A letter writer from Albemarle responds to a letter from a corporal who asked that servicemen be remembered, indicating that after reading it, he thought of the many things for which Americans had to be thankful to God and members of the armed services on the coming Thanksgiving Day of November 25. He thinks it should be a day of prayer to give thanks to God and tribute to the courageous men and women of the armed forces.

A letter writer wonders why the honest American men who were opposing Senator McCarthy should not have their pictures printed in the newspaper, instead of "old 'Gutter Bum' McCarthy." She indicates that they had never dreamed that the country could be cursed with such a character who regarded nothing as sacred.
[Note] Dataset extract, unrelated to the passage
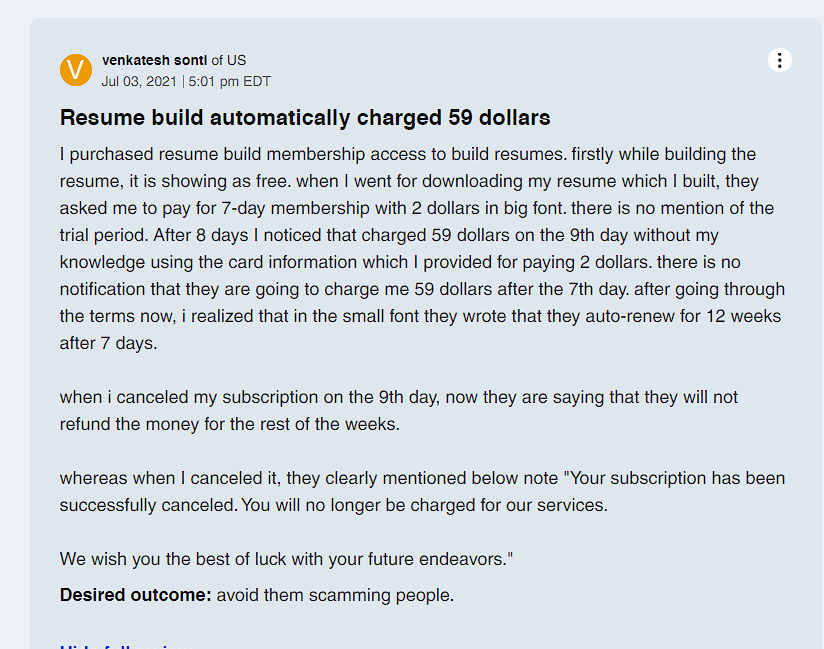Viewport: 824px width, 649px height.
Task: Click the orange V avatar icon
Action: pos(76,70)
She suggests that if the newspapers printed the pictures of loyal Americans, there would be a better country, that Americans were as much afraid of fascism as of communism.
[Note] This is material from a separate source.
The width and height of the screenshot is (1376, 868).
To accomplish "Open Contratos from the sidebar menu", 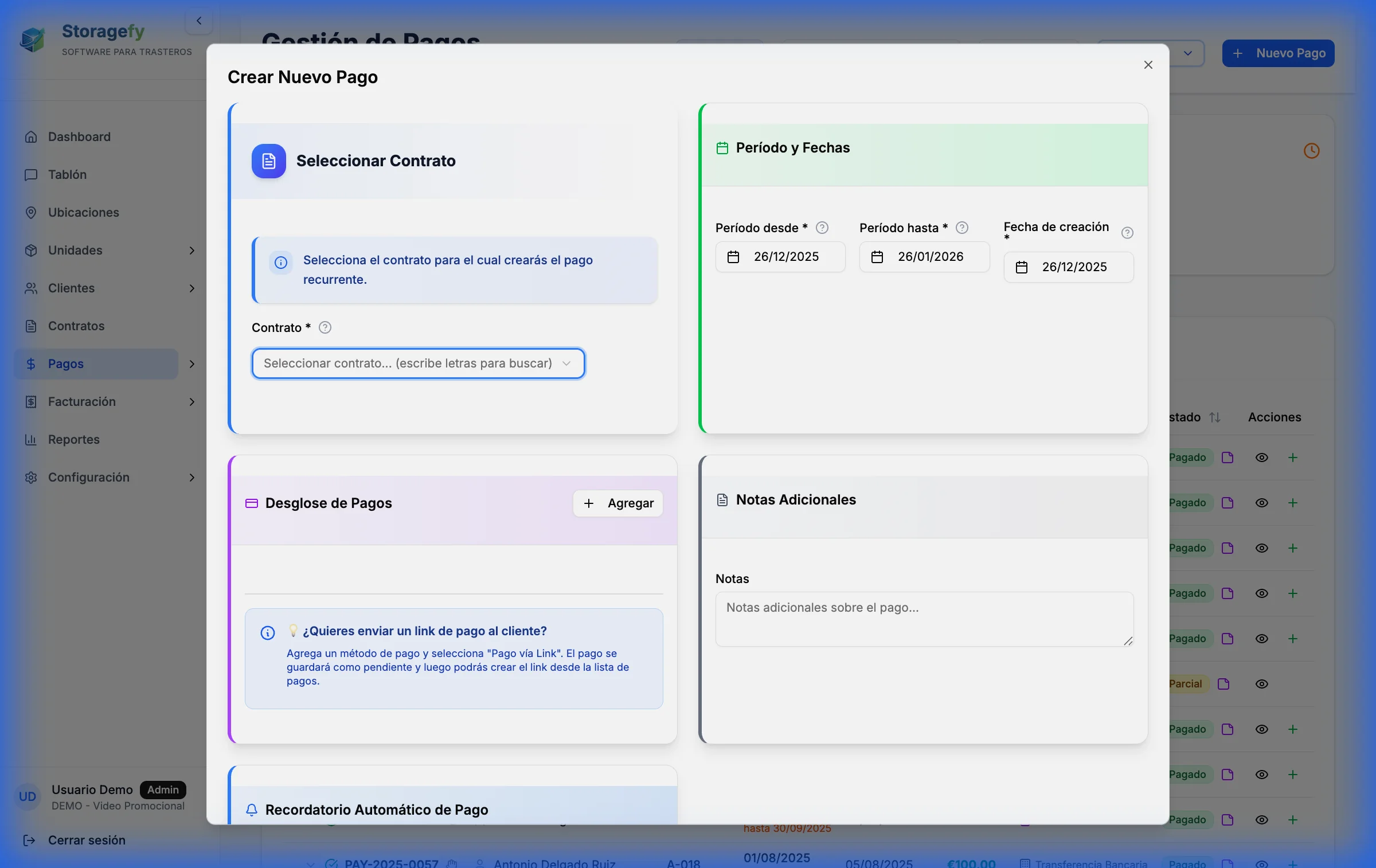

A letter writer from Locust had received a paper from Representative Sam Rayburn following the election, titled "Congressional Record", and wonders whether Mr. Rayburn would admit that he was looking at the record of the 83rd Congress through Democratic eyes, that he had painted the Democrats in rosey terms while portraying the Republicans only with thorns, absent the roses. He thinks conditions were far better than during the period of Democratic leadership, with the Korean War ended, believes that conditions should not return to the way they had been in 1951.

A letter writer from Easley, S.C., indicates that Americans had freedom of speech and thought, but that no one had the right to do anything which was liable to injure another person, that people should live according to the law and principles which govern a civilized society.